Con 5 milioni e mezzo di processi civili pendenti, l’Italia è in cima alla lista della malagiustizia. Un numero impressionante di eredità, fallimenti, divorzi e liti. Ma perché il nostro sistema permette sempre di farla franca? Qual è la casta della giustizia italiana? Le risposte in “Prepotenti e impuniti” (Piemme), il nuovo best-seller di Stefano Zurlo, che sarà ospite giovedì 5 gennaio 2012 di Una Montagna di Libri, la rassegna di incontri con l’Autore di Cortina d’Ampezzo. Appuntamento alle ore 18, come sempre alla Sala Cultura del Palazzo delle Poste di Cortina. In una conversazione con Francesco Chiamulera, responsabile della rassegna. Stefano Zurlo, firma di punta de Il Giornale, si è occupato di inchieste giudiziarie e di cronaca nera. Ospite di trasmissioni di approfondimento politico e conduttore del talk “Iceberg” su Telelombardia, insegna Giornalismo alla Link University di Roma.

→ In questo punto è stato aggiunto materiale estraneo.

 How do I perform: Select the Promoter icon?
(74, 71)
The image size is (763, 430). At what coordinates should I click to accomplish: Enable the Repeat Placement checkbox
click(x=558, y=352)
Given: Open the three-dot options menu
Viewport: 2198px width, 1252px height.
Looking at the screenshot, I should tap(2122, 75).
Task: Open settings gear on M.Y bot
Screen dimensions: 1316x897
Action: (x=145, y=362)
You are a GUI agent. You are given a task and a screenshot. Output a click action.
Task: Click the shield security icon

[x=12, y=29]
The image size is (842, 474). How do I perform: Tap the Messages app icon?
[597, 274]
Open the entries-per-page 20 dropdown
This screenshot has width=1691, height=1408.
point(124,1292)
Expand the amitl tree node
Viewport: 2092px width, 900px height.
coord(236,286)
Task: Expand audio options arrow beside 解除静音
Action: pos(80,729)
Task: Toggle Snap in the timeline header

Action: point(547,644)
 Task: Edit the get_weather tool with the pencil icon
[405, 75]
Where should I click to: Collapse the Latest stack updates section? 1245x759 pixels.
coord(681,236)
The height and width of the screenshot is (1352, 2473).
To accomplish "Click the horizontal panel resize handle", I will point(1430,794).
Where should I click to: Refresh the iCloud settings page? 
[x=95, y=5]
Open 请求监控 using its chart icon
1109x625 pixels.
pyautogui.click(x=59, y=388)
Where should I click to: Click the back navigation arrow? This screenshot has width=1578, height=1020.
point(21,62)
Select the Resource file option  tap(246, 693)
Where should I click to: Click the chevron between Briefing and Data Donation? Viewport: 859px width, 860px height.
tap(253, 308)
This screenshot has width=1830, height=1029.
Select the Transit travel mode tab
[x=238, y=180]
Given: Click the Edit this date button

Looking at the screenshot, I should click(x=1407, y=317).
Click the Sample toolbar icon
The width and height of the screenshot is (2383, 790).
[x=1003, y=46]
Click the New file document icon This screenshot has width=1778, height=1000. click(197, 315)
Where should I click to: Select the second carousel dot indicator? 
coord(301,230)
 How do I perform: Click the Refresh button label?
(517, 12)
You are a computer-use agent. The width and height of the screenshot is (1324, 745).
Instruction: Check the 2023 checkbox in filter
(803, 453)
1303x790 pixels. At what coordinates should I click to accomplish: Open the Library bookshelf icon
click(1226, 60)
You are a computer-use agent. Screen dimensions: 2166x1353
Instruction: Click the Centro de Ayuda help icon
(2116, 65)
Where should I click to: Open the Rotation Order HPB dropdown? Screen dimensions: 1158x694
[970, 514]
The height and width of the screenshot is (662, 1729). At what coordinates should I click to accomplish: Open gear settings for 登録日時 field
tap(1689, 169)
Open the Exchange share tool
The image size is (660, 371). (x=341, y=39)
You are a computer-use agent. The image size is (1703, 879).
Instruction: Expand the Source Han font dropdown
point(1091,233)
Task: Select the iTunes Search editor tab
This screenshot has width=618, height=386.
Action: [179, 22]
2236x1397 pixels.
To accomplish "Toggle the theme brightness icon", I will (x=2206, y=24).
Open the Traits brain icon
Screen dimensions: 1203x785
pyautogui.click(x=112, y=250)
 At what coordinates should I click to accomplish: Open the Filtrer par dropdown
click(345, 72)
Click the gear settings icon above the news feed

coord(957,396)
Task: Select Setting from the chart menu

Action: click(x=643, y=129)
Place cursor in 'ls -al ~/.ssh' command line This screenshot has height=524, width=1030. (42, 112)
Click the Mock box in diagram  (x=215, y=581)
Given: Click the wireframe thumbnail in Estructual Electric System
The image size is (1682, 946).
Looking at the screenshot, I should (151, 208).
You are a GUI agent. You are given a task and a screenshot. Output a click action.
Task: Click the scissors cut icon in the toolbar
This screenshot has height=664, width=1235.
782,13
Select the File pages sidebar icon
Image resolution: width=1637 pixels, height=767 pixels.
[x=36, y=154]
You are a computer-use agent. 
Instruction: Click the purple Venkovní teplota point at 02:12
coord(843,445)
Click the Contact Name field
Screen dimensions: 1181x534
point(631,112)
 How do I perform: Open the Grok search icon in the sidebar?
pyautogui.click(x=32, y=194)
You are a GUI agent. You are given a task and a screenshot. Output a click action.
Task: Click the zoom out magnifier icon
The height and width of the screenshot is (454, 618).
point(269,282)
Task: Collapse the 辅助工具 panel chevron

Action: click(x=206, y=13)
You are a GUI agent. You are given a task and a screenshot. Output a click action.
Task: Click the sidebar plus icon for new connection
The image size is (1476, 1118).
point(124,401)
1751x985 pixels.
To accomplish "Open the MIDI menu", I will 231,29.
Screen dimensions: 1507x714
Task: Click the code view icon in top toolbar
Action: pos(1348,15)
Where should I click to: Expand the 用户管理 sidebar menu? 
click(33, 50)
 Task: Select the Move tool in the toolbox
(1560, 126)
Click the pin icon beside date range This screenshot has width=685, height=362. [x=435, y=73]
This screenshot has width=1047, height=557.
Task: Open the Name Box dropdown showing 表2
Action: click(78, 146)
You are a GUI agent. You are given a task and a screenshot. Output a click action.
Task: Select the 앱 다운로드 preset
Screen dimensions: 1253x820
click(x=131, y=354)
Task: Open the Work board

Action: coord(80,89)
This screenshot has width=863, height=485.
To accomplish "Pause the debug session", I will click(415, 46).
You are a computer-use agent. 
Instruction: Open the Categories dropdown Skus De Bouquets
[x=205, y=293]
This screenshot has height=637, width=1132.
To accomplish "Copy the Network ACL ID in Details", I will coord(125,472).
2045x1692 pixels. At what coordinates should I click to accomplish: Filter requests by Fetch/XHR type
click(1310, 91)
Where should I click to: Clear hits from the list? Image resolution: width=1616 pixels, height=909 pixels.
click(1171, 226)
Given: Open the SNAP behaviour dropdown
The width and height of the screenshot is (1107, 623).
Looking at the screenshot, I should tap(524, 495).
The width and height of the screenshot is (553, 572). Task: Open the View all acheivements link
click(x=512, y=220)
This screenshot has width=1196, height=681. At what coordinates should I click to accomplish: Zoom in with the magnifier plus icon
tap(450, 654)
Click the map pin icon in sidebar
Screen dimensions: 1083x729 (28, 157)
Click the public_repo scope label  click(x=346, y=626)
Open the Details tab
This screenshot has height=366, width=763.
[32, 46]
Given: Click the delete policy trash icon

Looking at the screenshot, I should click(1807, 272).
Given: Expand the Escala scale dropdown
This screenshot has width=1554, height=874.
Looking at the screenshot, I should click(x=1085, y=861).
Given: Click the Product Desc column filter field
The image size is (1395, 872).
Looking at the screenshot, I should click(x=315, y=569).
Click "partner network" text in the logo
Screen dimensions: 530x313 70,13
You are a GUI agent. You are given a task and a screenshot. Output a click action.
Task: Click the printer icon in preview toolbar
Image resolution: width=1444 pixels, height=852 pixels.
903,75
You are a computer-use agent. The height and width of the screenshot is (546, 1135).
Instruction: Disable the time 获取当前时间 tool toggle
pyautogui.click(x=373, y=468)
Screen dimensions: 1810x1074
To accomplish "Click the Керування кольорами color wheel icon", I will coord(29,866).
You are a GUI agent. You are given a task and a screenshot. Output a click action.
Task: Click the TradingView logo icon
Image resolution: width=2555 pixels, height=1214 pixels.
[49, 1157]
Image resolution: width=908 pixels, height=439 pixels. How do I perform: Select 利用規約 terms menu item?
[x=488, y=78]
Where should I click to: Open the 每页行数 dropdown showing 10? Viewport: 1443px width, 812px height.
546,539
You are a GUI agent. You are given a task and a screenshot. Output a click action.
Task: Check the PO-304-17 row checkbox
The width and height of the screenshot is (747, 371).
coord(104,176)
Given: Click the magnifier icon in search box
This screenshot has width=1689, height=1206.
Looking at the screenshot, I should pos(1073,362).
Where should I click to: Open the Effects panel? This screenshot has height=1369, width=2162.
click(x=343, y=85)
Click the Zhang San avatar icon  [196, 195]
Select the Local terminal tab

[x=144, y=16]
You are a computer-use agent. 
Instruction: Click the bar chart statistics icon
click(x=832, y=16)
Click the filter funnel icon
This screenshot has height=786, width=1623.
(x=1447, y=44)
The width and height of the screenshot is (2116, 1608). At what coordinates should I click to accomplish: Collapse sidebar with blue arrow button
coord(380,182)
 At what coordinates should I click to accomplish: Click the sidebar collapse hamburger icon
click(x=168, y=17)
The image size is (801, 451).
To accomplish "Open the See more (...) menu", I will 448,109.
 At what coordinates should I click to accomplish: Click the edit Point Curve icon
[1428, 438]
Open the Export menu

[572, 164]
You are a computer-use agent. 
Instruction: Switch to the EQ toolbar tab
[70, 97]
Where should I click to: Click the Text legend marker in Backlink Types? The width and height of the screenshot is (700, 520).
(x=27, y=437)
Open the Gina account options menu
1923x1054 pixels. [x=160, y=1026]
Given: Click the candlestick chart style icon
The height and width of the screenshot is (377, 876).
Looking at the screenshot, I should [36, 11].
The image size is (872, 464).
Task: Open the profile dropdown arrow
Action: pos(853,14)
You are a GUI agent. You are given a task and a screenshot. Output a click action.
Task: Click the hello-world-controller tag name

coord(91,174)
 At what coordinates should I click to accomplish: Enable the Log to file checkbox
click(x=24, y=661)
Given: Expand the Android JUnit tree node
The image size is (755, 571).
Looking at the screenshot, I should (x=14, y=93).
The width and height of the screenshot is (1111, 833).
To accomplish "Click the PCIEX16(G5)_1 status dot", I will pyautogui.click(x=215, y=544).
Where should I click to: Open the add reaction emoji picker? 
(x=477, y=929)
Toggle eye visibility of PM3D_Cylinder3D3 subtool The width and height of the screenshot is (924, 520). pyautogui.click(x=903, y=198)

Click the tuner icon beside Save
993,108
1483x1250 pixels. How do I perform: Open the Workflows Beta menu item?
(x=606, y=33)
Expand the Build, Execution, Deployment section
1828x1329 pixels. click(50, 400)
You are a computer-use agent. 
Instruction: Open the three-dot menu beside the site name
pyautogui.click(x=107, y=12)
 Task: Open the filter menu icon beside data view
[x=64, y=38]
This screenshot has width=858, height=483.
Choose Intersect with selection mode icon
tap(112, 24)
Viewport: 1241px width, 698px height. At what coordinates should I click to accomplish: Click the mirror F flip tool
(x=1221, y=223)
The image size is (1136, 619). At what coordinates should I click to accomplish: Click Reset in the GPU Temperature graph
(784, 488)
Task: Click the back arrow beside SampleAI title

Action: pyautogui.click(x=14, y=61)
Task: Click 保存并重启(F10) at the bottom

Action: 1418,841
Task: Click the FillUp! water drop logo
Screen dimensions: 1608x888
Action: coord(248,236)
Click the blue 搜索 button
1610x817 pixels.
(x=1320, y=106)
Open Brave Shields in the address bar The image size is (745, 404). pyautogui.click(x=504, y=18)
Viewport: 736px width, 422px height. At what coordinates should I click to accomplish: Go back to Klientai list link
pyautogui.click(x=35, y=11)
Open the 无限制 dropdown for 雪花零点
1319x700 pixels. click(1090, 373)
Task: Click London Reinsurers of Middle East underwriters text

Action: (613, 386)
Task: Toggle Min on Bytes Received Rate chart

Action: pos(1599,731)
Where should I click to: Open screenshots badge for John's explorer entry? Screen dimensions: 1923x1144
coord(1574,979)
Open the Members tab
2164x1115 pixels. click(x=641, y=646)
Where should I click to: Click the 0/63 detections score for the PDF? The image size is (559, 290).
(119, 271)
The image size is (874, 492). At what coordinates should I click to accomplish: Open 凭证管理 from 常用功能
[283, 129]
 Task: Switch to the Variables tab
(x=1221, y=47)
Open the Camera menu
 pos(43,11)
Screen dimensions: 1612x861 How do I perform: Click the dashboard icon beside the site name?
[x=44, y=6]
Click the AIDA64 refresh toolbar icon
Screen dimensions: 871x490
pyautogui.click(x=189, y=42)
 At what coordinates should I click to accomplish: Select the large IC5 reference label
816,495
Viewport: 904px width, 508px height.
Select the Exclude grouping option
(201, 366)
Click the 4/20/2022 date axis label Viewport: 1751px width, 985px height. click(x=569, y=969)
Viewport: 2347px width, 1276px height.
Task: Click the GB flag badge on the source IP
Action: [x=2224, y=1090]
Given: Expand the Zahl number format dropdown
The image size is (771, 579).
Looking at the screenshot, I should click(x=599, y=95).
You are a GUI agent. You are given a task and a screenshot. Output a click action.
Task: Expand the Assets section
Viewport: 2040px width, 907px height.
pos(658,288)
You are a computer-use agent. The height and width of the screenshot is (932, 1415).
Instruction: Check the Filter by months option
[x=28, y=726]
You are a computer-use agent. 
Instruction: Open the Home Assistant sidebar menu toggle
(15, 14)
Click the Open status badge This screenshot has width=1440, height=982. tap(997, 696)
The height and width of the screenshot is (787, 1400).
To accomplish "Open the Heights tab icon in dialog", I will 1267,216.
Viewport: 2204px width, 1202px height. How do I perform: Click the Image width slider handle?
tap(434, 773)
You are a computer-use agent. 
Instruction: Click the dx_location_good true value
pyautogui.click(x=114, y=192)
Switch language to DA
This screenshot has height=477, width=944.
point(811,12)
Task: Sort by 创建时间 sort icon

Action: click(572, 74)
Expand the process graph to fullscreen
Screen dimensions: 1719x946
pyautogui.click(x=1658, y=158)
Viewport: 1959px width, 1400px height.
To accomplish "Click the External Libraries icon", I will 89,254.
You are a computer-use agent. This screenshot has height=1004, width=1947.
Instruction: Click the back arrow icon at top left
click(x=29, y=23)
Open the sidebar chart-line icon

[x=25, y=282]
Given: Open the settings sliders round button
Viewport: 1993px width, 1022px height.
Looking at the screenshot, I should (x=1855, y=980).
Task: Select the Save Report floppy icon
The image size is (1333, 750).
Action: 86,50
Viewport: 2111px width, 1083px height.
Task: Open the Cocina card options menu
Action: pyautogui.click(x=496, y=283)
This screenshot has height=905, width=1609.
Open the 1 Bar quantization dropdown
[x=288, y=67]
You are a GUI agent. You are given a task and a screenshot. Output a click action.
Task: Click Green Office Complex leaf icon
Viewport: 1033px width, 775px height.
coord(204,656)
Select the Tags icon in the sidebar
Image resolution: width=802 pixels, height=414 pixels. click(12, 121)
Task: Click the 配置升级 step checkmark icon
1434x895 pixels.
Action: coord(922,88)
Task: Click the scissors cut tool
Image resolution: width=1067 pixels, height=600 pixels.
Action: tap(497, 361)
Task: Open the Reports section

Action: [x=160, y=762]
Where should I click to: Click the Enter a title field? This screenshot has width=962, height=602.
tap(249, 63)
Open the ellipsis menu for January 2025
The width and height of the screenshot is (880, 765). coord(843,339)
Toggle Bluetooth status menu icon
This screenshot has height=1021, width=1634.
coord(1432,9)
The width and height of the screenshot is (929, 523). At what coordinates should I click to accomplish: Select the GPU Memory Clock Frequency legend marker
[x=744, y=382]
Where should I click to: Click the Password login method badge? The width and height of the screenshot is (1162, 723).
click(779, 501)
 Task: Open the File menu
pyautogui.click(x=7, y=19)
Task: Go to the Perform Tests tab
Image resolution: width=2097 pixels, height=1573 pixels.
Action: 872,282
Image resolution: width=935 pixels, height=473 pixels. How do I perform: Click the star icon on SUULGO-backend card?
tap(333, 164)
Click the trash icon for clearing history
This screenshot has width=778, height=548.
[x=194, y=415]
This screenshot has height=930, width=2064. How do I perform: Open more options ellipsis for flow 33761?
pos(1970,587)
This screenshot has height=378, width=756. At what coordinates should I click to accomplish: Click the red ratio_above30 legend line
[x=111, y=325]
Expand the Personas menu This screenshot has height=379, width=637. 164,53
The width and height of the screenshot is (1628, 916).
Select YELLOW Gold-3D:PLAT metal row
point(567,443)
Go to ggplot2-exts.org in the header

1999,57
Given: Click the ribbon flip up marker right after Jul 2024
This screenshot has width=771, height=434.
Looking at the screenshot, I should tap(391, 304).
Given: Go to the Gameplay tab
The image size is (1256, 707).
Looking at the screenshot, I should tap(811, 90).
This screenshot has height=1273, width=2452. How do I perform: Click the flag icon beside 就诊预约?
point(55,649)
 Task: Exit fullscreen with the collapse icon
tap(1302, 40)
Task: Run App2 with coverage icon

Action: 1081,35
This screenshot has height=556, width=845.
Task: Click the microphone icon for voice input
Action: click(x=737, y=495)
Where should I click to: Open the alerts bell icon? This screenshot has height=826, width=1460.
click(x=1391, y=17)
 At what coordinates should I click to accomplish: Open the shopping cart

Il libro. Di truffatori e prepotenti il mondo è pieno, ma quello che nel nostro Paese permette loro di farla sempre franca è la malagiustizia. Storie di casi di giustizia civile che intrappolano i cittadini tra le pieghe della burocrazia e dell’insensatezza del nostro sistema giuridico. Come il caso dei vicini di casa che per anni continuano a utilizzare il giardino dei dirimpettai come discarica abusiva, ma non si trova un giudice in grado di impedirglielo… La descrizione della realtà di oggi, nell’Italia dei processi infiniti durante i quali le lire fanno in tempo a diventare euro.
Appuntamento quindi giovedì alle ore 18, come sempre nel calore della Sala Cultura del Palazzo delle Poste di Cortina d’Ampezzo. A un passo da Corso Italia. Al termine dell’incontro, brindisi con Battistella, il Prosecco®, e i Bibanesi®. Ingresso libero.